Josh Jacobs, who rushed for a career-high 154 yards with a touchdown on 21 carries, was stuffed just shy of the goal line with 4:27 still remaining on the game clock.
“That’s what we wanted,” Jacobs said. “We knew we was going to be in that situation. It’s crazy, all week we were talking about third-and-1s, fourth-and-1s, 2-point play.
“When I got the ball and the safety shot the hole, I knew it was going to be hairy. I really blame myself because I could have reached the ball over. I know we harp on not reaching the ball, but that was a situation where it wouldn’t have mattered if I did. So, I’ll just put that on my shoulders. I could have reached the ball over.”
After the Las Vegas defense forced a punt, the Raiders took over with 2:29 to play and faced a fourth-and-1 at their own 46-yard line with 41 seconds left. With no timeouts, the Raiders attempted a deep throw rather than run the ball up the gut, and quarterback Derek Carr‘s pass intended for Davante Adams fell incomplete as Adams and slot receiver Hunter Renfrow ran into each other down the field.
Jacobs said he had no issue with the play call there, either, since Las Vegas was out of timeouts.
Carr said he knew the Raiders would attempt a 2-point conversion before they started the drive that pulled them within one point at 30-29.

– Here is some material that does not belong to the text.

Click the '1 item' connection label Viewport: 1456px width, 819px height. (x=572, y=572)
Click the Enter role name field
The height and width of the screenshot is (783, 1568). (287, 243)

“I liked it, I like being aggressive, especially on the road, I’m all on board,” said Carr, who passed for 241 yards and two touchdowns without an interception while completing 19 of 30 attempts.

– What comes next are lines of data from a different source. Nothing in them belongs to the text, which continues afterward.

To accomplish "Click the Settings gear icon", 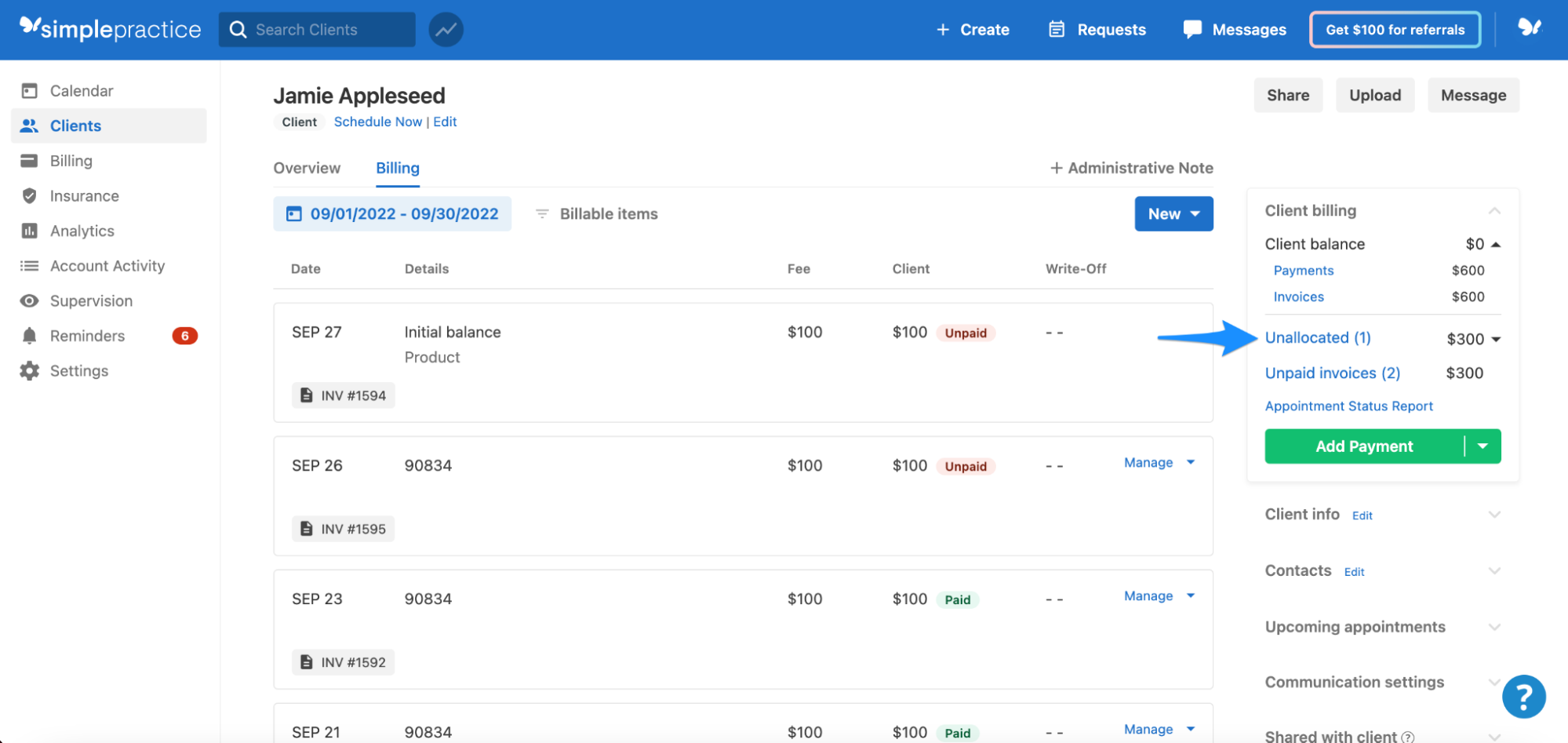I will (x=29, y=370).
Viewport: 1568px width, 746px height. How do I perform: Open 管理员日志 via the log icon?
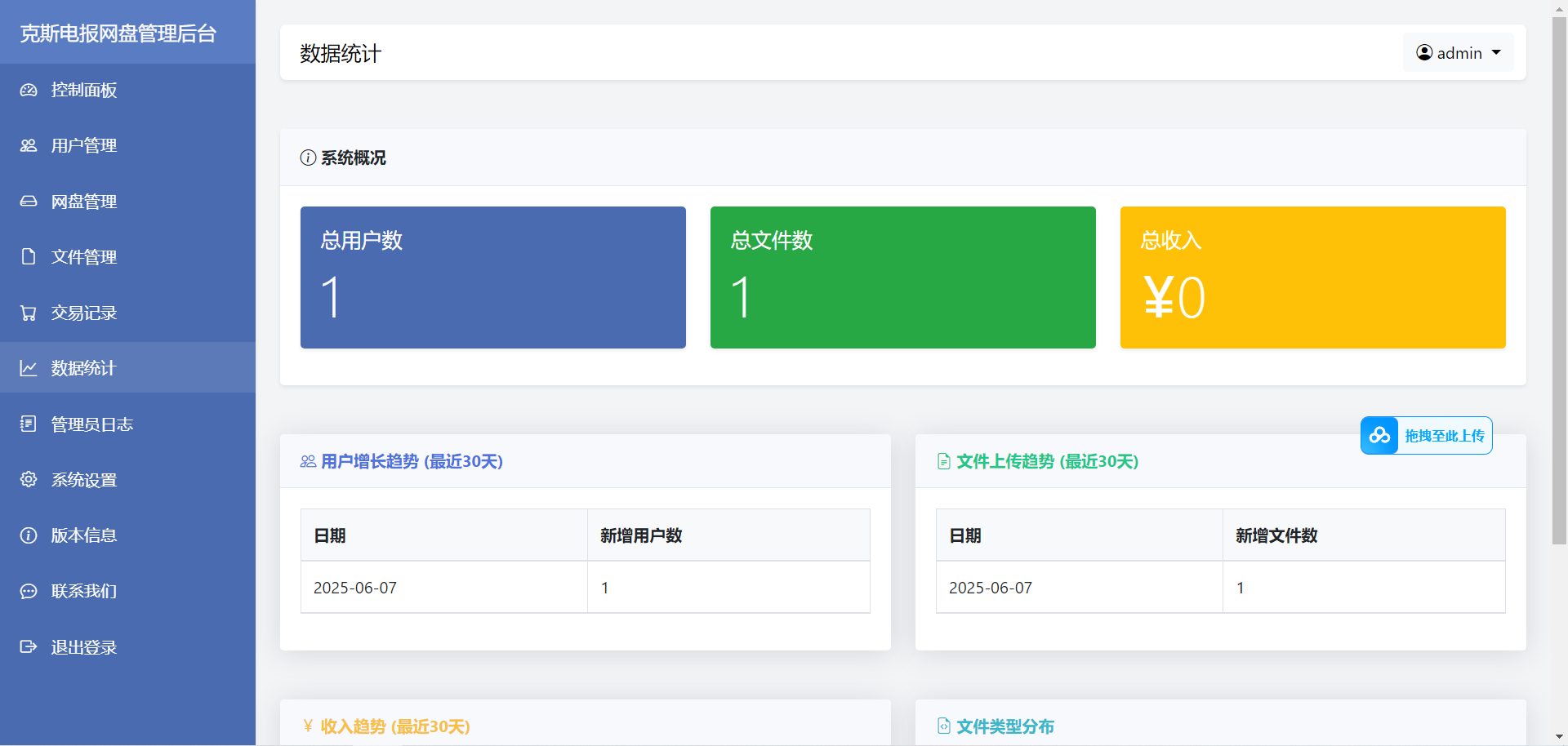click(x=29, y=423)
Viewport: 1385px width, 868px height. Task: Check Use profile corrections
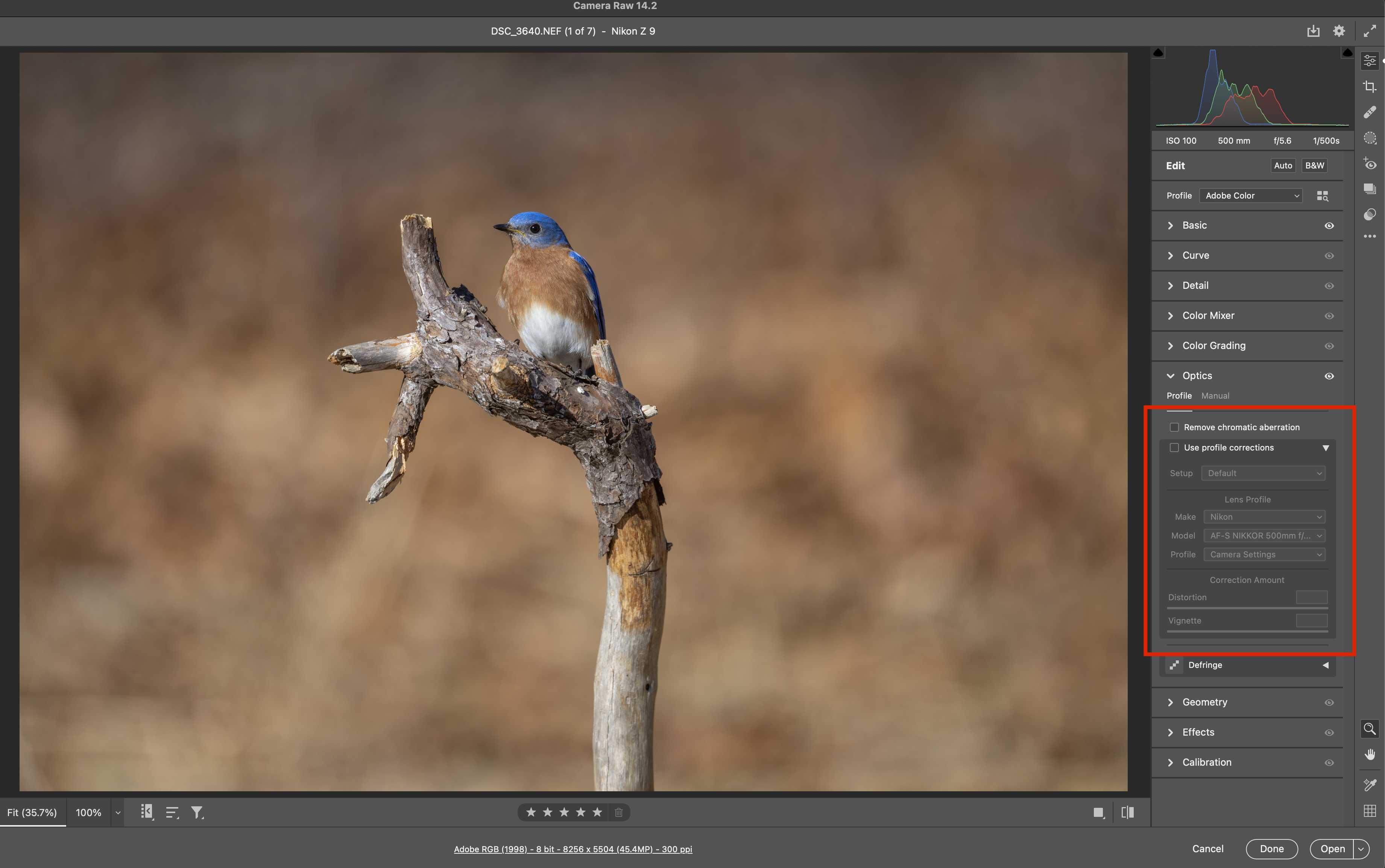pos(1174,448)
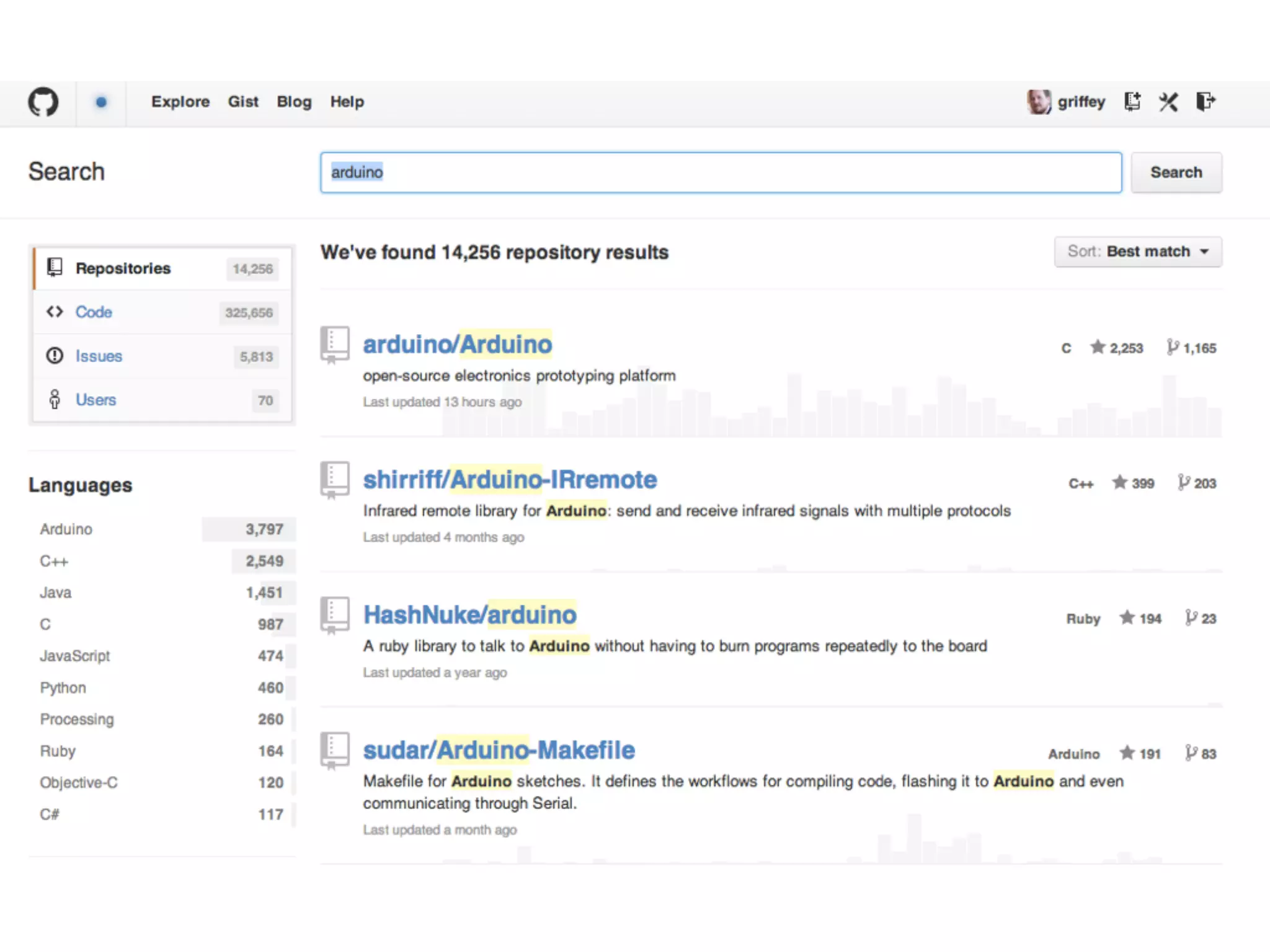Show the Users search results

coord(95,400)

“When we scored, I was excited, but I was already telling people, ‘Hey, 2!’ And then I looked at Josh (McDaniels), and he said it in my headset … from my view, I thought Josh (Jacobs) was in, I thought his knee stayed off the ground.
“I mean, we’re this close from being up 31-30,” added Carr, placing his hands inches apart.

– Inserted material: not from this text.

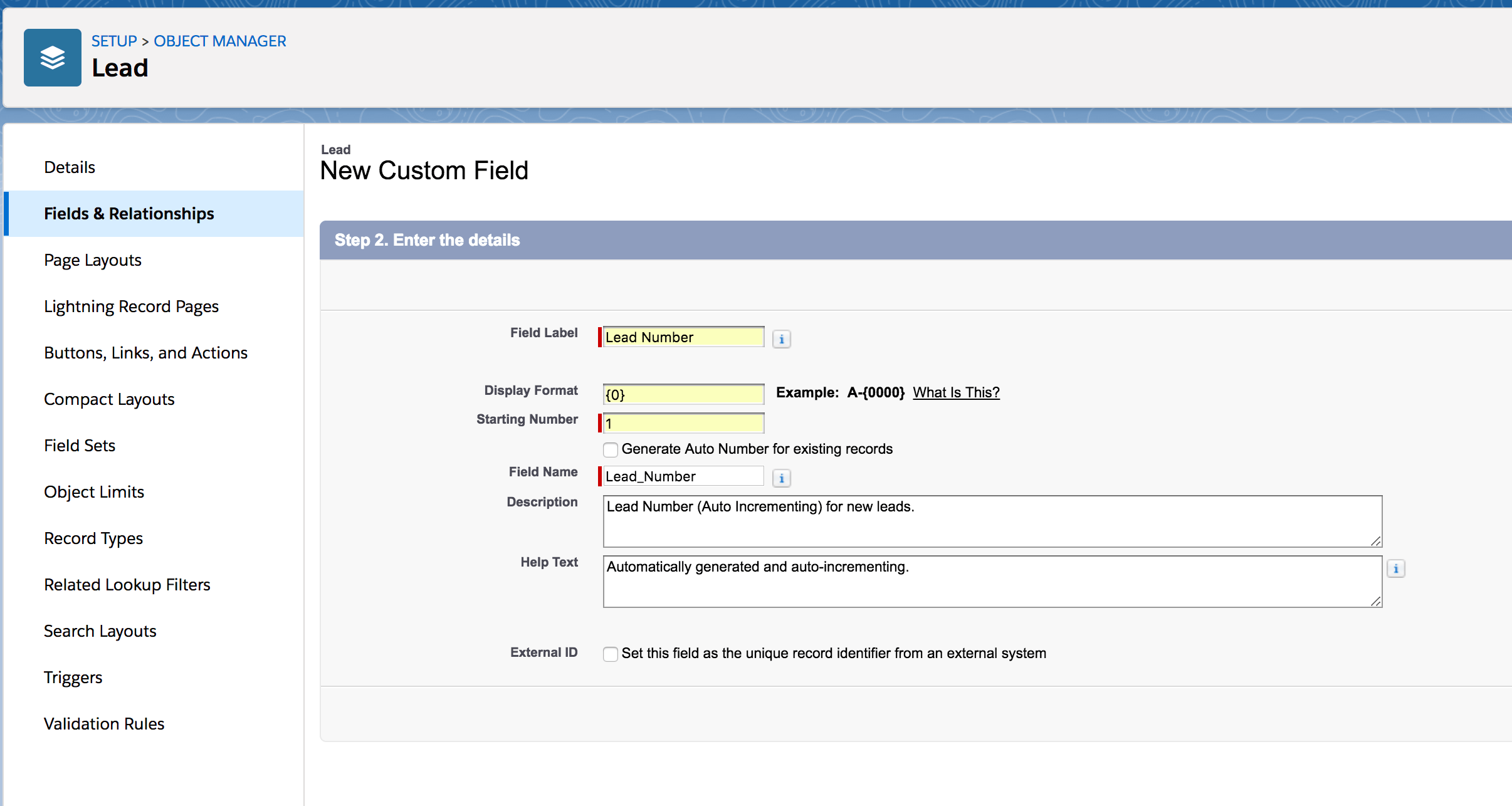Click the Display Format text field
Screen dimensions: 1512x806
tap(683, 395)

Adams, meanwhile, said he was “all in” on the call to go for two.
“You’ve got to buy in; that’s the only way you can make a play work,” he said after catching three passes for 124 yards, with two TDs.
“You’ve got to be for it. That’s (the coaches’) job to make that call, so I was fine with it because I felt we had a shot to put it in.”
McDaniels is just 6-21 as a head coach since starting 6-0 with the Denver Broncos in 2009.
“We had a chance,” McDaniels said. “We had a fair fight in it. They played a little bit better than we did. We gave ourselves an opportunity to take the lead there and put a little bit more extra pressure when they had the ball, nothing more nothing less, just being aggressive and trying to win the game. I know it was 4:30 (remaining in the game) or whatever the time was, but our team felt good about it and felt like it was the right call at the right time.”